| Aufgabenstellung |
**1.** Wie viel kostet laut dem Text über Croma eine Behandlung bei einem Dermatologen?
**2.** Entnimm dem Text über Croma den Abschnitt, der mit „Um die Anti-Falten-Produktlinie“ anfängt und bis einschließlich „Ausnahme der Dermatologie.“ reicht, und gib ihn wortgetreu wieder.

| Zu untersuchender Text |
Nicht nur die. Der Markt für das sanfte Facelifting ohne chirurgischen Eingriff ist einer der dynamischsten überhaupt. "Hyaluron ist der Lippenstift des 21. Jahrhunderts", glaubt Martin Prinz, der gemeinsam mit Bruder Andreas die Firma in zweiter Generation führt. Wegen der großen Nachfrage wird das Hauptquartier sowie die voll automatisierte Fertigspritzen-Produktion in Leobendorf bei Wien gerade ausgebaut. "Wir wollen von derzeit eine Million auf fünf Millionen vorgefüllte Spritzen pro Jahr erweitern", erzählt Prinz. Hyaluronsäure-Therapien sollen nicht nur Falten straffen, sondern auch für mehr Volumen in Lippen oder Wangen sorgen. Eine Behandlung bei einem Dermatologen schlägt sich mit 400 bis 1000 Euro zu Buche.

Botox

Um die Anti-Falten-Produktlinie zu komplettieren, erwarb Croma kürzlich vom koreanischen Botulinumtoxin(Botox-)Hersteller Hugel die Lizenzrechte für die EU, USA, Kanada und Australien. "Die klinischen Studien beginnen Ende des Jahres, wir rechnen bis 2018 mit einer Zulassung", hofft Prinz. Fix ist diese freilich nicht, denn der milliardenschwere Botox-Markt ist heiß umkämpft und Zulassungen für das an Mäusen getestete Nervengift schwer zu bekommen. So rittert der kanadische Pharmakonzern Valeant gerade um den größten Botox-Hersteller Allergan (siehe unten). Valeant übernahm im Vorjahr bereits das gesamte Osteuropa-Geschäft von Croma mit Ausnahme der Dermatologie.

| Angaben zur Quelle |
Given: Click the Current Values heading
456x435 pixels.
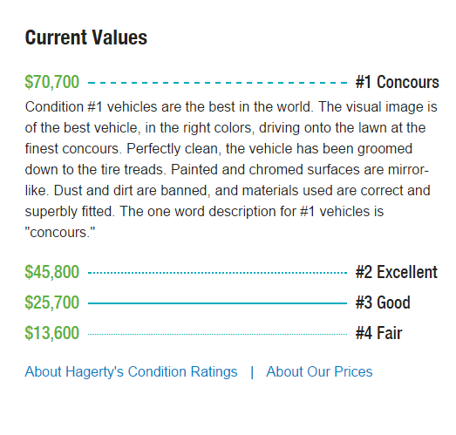Looking at the screenshot, I should click(x=86, y=37).
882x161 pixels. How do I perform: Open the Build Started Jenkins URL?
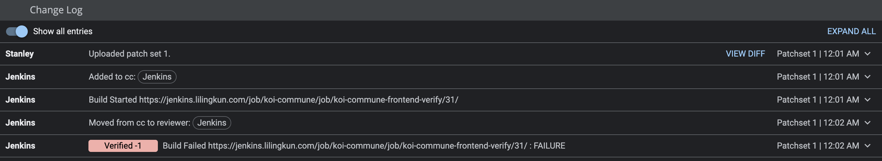(x=298, y=100)
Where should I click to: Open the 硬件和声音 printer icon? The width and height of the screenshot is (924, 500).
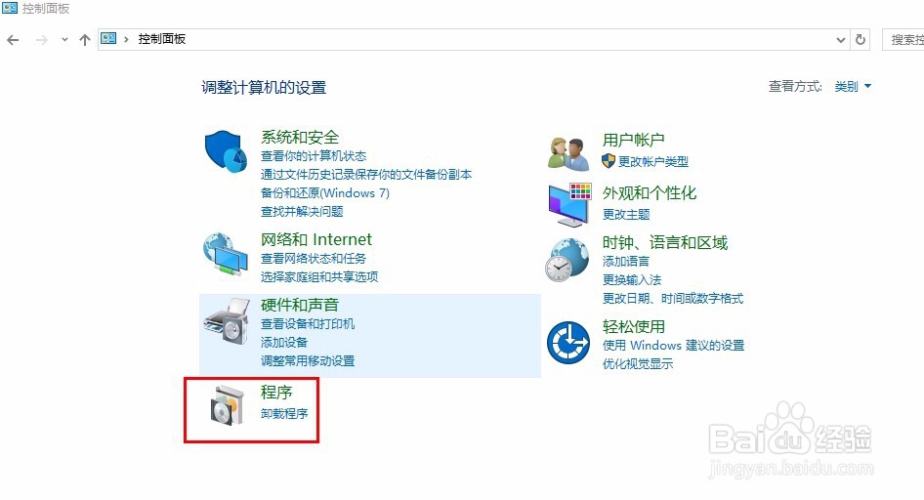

| Lösungen zur Übung |
**1.** 400 bis 1000 Euro.

**2.**
Um die Anti-Falten-Produktlinie zu komplettieren, erwarb Croma kürzlich vom koreanischen Botulinumtoxin(Botox-)Hersteller Hugel die Lizenzrechte für die EU, USA, Kanada und Australien. "Die klinischen Studien beginnen Ende des Jahres, wir rechnen bis 2018 mit einer Zulassung", hofft Prinz. Fix ist diese freilich nicht, denn der milliardenschwere Botox-Markt ist heiß umkämpft und Zulassungen für das an Mäusen getestete Nervengift schwer zu bekommen. So rittert der kanadische Pharmakonzern Valeant gerade um den größten Botox-Hersteller Allergan (siehe unten). Valeant übernahm im Vorjahr bereits das gesamte Osteuropa-Geschäft von Croma mit Ausnahme der Dermatologie.